Por mais de uma década, foi fácil dizer que a Marvel, depois de experimentar o sucesso com seu próprio estúdio de cinema, ficou ressentida com a recusa da Fox em devolver os direitos de adaptação dos X-Men e, como represália, tentou elevar o prestígio dos Inumanos e jogar os mutantes no ostracismo, pra ver se o público minguava e a Fox cedia.

Só que isso é mais wishful thinking (aquela coisa que a gente queria que fosse verdade, mas não é) do que exatamente um fato. Quem leu quadrinhos Marvel nesse período, sabe: os Inumanos nunca tiveram chance real de rivalizar com os X-Men, porque lhes faltam apelo e carisma de protagonistas. Além do mais, como chamar de ostracismo uma fase comandada por Brian Michael Bendis, roteirista habilidoso e um dos arquitetos do que a Mavel se tornou nos últimos 20 anos?

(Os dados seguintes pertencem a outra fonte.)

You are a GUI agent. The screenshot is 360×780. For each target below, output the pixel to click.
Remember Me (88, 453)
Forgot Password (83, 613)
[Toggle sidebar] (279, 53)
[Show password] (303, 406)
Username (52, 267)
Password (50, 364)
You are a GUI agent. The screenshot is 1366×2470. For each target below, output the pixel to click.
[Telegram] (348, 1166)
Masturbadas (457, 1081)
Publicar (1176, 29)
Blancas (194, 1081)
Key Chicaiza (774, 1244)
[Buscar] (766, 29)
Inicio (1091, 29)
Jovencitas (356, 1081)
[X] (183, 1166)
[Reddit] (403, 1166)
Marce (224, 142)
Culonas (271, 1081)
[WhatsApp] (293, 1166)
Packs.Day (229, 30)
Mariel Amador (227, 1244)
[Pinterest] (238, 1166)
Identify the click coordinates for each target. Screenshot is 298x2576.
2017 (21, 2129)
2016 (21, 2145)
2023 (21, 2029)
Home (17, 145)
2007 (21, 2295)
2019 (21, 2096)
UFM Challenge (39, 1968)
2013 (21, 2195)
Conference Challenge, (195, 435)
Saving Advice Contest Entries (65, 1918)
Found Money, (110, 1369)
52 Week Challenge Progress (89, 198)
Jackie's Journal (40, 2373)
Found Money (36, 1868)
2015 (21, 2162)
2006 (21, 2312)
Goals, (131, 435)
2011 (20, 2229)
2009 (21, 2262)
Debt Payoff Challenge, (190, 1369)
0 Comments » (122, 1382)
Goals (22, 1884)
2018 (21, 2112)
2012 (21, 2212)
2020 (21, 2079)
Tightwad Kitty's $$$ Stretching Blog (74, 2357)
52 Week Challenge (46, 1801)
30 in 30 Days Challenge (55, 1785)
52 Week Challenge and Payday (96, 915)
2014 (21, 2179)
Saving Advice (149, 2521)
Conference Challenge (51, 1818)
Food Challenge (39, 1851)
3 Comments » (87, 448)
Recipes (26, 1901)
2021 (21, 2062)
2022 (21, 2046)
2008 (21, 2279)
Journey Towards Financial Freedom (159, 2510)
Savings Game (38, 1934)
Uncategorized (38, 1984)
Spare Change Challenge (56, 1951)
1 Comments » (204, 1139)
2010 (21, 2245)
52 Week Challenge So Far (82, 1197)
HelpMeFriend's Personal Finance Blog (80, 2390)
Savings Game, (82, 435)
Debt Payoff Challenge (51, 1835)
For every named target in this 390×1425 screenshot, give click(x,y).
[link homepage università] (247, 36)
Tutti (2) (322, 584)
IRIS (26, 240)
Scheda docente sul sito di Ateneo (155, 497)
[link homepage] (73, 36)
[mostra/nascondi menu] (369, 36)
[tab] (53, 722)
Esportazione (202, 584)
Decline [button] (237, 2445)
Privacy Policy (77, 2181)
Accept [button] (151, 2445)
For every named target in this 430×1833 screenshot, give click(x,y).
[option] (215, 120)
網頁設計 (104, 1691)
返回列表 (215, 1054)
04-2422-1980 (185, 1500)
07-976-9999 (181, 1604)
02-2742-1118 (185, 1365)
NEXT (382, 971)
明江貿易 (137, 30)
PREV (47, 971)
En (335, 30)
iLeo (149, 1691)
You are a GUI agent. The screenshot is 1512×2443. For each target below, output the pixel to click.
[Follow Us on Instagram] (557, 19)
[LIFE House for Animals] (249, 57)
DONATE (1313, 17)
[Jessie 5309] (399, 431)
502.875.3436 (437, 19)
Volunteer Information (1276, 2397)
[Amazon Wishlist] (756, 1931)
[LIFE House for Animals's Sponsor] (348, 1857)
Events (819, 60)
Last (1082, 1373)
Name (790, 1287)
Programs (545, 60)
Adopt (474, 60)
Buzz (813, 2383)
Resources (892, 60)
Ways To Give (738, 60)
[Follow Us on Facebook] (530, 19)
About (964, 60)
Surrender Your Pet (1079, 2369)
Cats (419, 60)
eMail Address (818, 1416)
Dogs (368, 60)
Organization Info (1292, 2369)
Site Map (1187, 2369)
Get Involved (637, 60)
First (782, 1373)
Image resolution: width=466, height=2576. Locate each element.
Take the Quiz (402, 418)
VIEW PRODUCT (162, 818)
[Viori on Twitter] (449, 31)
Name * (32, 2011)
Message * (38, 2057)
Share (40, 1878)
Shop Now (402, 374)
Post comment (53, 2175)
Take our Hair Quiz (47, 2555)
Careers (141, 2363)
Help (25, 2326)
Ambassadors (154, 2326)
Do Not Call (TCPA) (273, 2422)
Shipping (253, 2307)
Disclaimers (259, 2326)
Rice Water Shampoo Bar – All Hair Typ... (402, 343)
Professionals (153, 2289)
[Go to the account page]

Mesmo recentemente, já sem Bendis, alguns títulos dos X-Men sobressaíam pela qualidade dos roteiros, caso do Uncanny X-Men, de Matthew Rosenberg, e do X-Men: Red, de Tom Taylor. Sempre houve revistas mutantes minimamente interessantes - por mais difícil que seja, convenhamos, manter o alto nível num agrupamento tão numeroso de equipes derivadas, cada uma com sua própria revista.


Mas eis que, depois de seus históricos anos à frente dos Vingadores (e de um período sabático), a Marvel decidiu que caberia a Jonathan Hickman a tarefa de recolocar os X-Men no centro do Universo Marvel. Anunciadas e lançadas com alarde, House of X e Powers of X (aqui, reunidas na nova mensal X-Men, da Panini) são duas minisséries paralelas que visam a estabelecer as bases das aventuras mutantes.

A esta altura (mais de um ano depois do lançamento original), você já deve ter ao menos noção do que se passa: em Dinastia X, os mutantes fundaram uma nova nação sobre a ilha de Krakoa (ela própria, um mutante). O que difere esta iniciativa de outras, como a Utopia da fase de Brian Bendis, é que os mutantes não parecem uma comunidade pirata em busca de respeito: criou-se um idioma próprio, um conselho de governo e muita influência financeira para alavancar o sonho compartilhado de Charles Xavier e Magneto (sim, os dois estão lado a lado nessa). Em troca do reconhecimento de Krakoa como nação soberana na ONU, os mutantes oferecem à humanidade remédios que prometem melhorar e prolongar a vida humana.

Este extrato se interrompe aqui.